[Dataset entries]

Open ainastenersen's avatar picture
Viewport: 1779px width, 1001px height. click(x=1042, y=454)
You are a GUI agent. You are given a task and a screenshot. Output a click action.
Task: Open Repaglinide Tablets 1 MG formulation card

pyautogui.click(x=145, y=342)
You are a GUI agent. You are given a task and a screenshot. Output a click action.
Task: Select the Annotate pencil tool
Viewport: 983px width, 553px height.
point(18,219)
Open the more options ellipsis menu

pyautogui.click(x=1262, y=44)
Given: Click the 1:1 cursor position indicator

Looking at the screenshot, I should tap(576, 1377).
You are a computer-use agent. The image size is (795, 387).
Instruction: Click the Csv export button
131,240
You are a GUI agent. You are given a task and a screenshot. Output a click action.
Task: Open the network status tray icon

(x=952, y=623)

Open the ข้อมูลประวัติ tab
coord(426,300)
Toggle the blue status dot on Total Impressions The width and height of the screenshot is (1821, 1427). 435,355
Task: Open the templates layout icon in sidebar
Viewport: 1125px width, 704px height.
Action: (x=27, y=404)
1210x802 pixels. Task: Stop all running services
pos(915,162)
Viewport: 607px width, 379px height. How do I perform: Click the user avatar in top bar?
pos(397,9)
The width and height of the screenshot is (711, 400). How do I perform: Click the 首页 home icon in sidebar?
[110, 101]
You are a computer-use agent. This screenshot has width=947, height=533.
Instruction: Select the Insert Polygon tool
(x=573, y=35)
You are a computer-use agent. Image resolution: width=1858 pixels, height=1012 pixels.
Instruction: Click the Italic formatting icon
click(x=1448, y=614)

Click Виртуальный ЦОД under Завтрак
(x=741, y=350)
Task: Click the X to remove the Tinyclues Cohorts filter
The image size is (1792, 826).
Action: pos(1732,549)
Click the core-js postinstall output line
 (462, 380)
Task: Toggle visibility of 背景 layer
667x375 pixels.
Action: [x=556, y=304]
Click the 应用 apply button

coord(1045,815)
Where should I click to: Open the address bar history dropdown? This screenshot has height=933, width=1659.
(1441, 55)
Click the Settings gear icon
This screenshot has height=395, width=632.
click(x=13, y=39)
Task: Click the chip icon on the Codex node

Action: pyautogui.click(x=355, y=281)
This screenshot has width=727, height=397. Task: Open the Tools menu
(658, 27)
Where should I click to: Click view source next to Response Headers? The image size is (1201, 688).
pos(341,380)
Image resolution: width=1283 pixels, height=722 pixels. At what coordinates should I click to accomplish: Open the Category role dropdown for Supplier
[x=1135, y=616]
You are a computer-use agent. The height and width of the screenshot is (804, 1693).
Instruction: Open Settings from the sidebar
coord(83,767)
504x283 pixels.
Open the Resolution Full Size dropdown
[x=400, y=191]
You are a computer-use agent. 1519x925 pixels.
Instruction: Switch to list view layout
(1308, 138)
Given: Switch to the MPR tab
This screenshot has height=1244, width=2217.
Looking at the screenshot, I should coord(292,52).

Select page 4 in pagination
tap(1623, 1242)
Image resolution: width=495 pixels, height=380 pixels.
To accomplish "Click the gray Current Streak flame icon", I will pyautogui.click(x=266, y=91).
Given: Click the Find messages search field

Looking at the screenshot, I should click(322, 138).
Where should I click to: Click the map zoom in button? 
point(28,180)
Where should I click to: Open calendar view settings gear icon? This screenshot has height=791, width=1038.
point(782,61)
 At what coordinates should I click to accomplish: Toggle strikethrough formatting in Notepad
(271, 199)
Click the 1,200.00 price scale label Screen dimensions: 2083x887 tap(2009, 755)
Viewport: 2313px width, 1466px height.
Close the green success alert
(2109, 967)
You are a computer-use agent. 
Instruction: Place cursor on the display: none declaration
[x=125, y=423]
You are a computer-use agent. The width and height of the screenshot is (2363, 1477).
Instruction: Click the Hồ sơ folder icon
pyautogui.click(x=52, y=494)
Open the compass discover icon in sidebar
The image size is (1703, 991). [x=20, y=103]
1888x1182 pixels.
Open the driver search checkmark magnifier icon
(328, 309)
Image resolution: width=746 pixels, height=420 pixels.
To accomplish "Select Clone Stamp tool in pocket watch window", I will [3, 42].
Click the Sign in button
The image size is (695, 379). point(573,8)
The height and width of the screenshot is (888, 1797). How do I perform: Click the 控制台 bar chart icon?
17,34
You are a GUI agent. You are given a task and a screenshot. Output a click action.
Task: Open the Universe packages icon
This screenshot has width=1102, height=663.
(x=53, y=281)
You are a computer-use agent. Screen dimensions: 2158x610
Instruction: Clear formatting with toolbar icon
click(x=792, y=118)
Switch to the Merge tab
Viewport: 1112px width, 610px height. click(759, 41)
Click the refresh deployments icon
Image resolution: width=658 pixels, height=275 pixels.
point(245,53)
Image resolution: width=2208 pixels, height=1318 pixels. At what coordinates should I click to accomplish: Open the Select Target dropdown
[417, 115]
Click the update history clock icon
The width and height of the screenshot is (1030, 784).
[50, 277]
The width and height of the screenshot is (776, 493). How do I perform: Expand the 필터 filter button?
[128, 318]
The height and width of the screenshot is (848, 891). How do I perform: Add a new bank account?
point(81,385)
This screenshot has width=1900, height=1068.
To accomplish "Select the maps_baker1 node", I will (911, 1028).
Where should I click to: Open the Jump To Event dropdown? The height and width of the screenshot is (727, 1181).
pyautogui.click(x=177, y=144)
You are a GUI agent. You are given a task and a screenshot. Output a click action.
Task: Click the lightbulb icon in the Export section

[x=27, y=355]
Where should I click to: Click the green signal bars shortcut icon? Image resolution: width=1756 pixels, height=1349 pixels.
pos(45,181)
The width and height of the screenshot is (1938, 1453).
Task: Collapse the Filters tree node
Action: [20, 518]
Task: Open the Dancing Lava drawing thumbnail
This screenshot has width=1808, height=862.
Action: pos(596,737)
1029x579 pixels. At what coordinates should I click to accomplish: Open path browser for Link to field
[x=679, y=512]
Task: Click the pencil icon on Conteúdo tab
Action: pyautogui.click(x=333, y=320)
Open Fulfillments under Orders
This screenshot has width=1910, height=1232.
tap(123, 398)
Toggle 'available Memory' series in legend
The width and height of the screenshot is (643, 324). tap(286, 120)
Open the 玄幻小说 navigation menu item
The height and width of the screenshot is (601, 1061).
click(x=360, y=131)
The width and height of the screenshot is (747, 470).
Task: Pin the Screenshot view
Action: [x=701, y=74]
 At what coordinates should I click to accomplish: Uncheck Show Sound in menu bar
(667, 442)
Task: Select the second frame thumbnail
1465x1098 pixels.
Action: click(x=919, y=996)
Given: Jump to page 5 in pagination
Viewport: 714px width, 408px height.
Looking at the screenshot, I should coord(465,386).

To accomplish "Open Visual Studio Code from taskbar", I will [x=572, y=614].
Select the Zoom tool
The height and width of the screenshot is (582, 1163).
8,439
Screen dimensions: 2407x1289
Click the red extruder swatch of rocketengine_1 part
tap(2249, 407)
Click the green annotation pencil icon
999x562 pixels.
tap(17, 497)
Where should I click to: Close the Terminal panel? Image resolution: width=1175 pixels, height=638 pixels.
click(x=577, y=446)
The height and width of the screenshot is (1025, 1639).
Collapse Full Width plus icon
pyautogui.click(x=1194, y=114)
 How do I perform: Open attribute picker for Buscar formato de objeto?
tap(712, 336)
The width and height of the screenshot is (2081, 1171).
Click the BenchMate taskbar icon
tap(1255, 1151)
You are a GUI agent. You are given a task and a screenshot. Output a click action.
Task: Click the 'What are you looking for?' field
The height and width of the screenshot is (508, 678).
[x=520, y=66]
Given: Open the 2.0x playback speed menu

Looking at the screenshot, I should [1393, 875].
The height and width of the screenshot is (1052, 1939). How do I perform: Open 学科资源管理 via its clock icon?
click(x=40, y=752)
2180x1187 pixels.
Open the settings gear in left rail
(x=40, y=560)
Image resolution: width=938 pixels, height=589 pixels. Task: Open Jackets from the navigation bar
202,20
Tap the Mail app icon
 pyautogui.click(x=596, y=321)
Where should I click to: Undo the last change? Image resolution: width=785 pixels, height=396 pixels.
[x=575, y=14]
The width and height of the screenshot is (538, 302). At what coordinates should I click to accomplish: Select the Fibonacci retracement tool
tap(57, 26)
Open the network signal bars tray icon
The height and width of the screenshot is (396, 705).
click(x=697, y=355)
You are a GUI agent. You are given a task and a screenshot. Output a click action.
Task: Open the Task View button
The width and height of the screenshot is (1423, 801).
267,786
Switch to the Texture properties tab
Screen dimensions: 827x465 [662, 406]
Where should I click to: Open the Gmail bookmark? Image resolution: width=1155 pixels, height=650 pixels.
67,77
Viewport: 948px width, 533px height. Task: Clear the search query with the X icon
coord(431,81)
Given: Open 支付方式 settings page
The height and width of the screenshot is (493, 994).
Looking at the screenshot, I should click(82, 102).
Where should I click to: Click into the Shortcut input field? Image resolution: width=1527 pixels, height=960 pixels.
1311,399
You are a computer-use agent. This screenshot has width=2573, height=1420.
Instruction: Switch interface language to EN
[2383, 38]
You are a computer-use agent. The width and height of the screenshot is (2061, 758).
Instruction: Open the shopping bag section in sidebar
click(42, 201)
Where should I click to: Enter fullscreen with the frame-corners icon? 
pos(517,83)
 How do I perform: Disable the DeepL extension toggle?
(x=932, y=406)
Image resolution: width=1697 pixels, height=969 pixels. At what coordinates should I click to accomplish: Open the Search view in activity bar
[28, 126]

* Task objective:
Copy out each line of the data that includes the string "thumbnail".

* Response to this task:
Task: Open the Dancing Lava drawing thumbnail
Task: Select the second frame thumbnail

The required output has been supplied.